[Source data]
^^^^^^^^^^^^^^^^
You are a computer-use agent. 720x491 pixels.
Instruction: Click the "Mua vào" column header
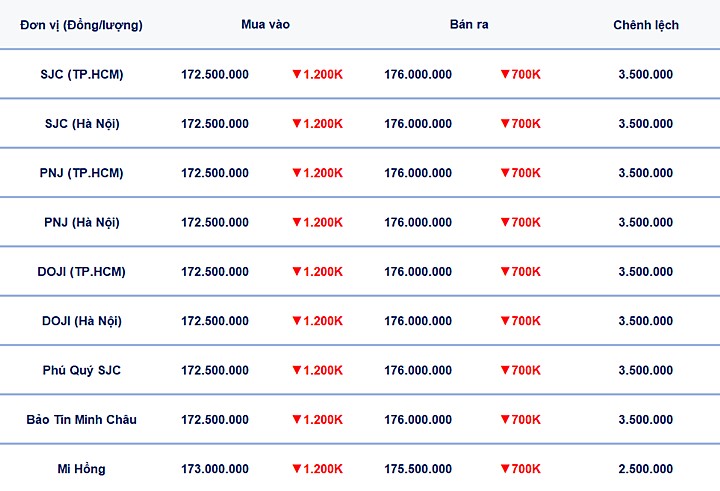click(265, 24)
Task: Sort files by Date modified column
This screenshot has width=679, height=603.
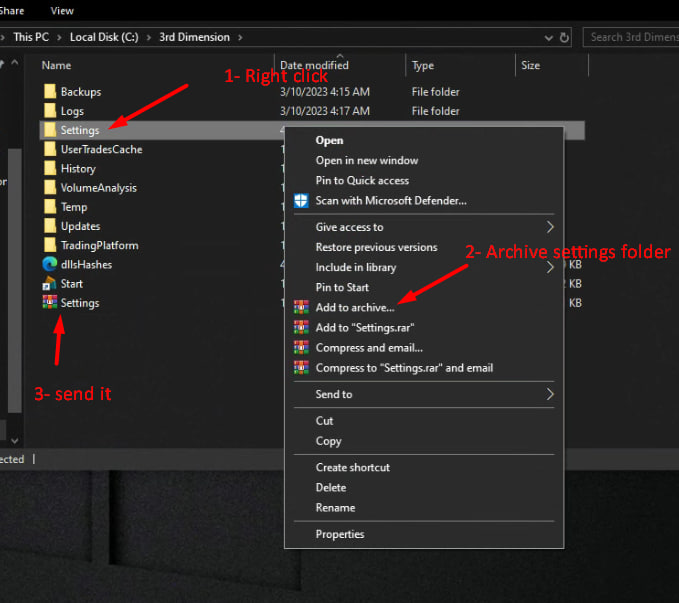Action: (x=312, y=65)
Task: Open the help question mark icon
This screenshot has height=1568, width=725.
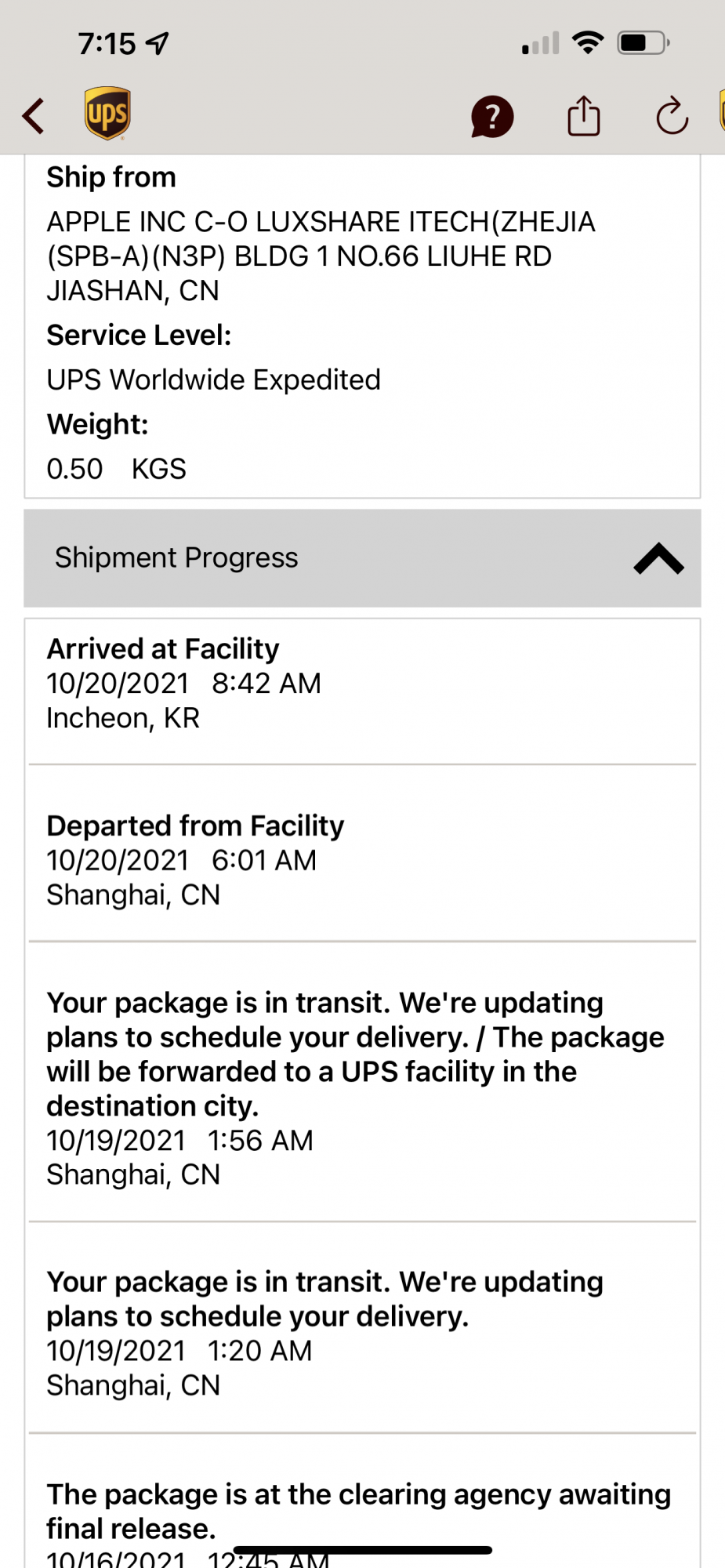Action: (x=491, y=117)
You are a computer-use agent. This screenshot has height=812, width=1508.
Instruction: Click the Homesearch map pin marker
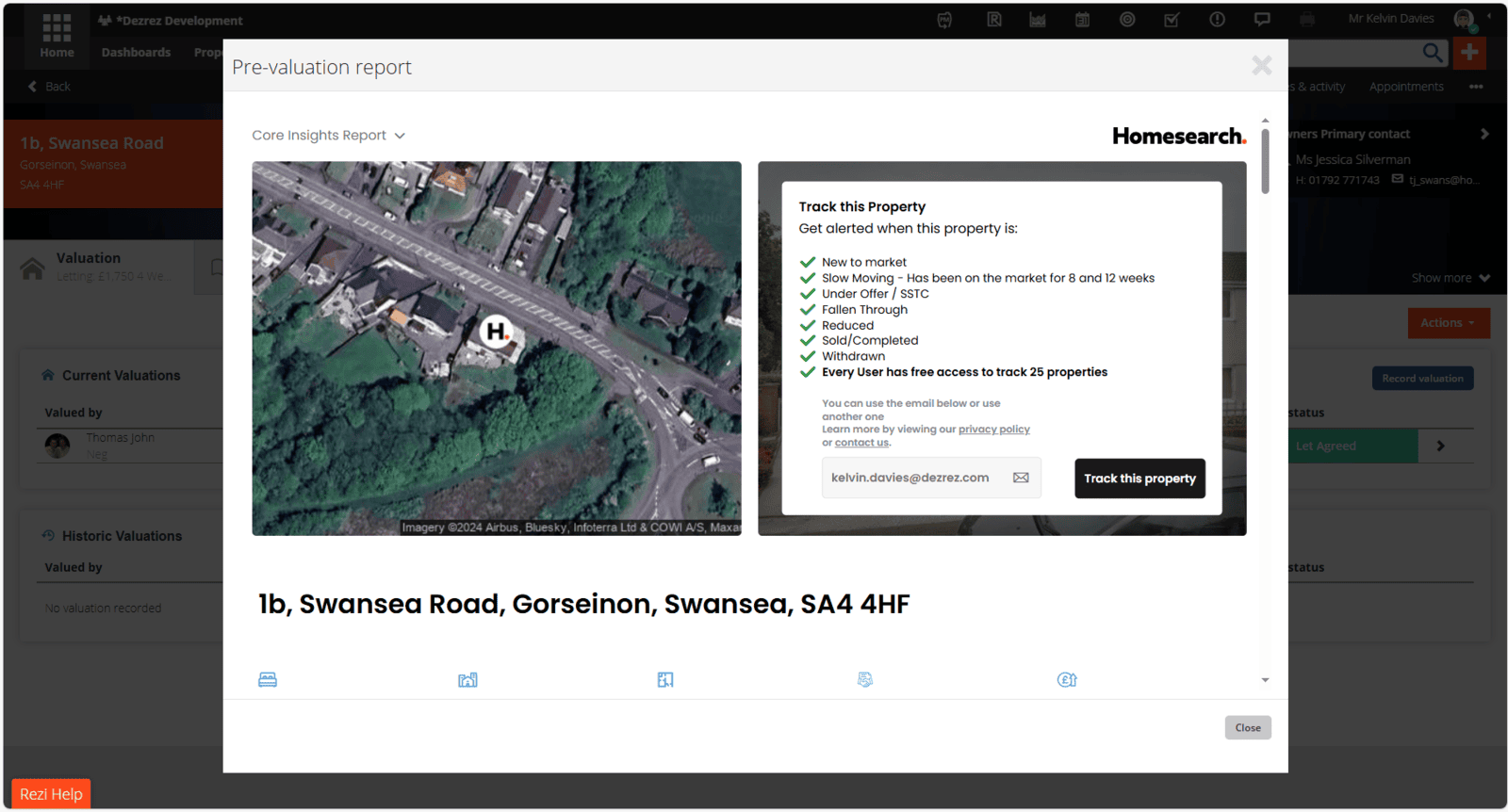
^^^^^^^^^^^^^^^^
Brief: Repeat exactly the lines from the one containing "Task: Sort files by Date modified column" through the last line of the records above, both included, and leave out the pictures.

Answer to this task:
Task: Sort files by Date modified column
This screenshot has width=679, height=603.
Action: (x=312, y=65)
Task: Open the help question mark icon
This screenshot has height=1568, width=725.
Action: (x=491, y=117)
You are a computer-use agent. This screenshot has height=812, width=1508.
Instruction: Click the Homesearch map pin marker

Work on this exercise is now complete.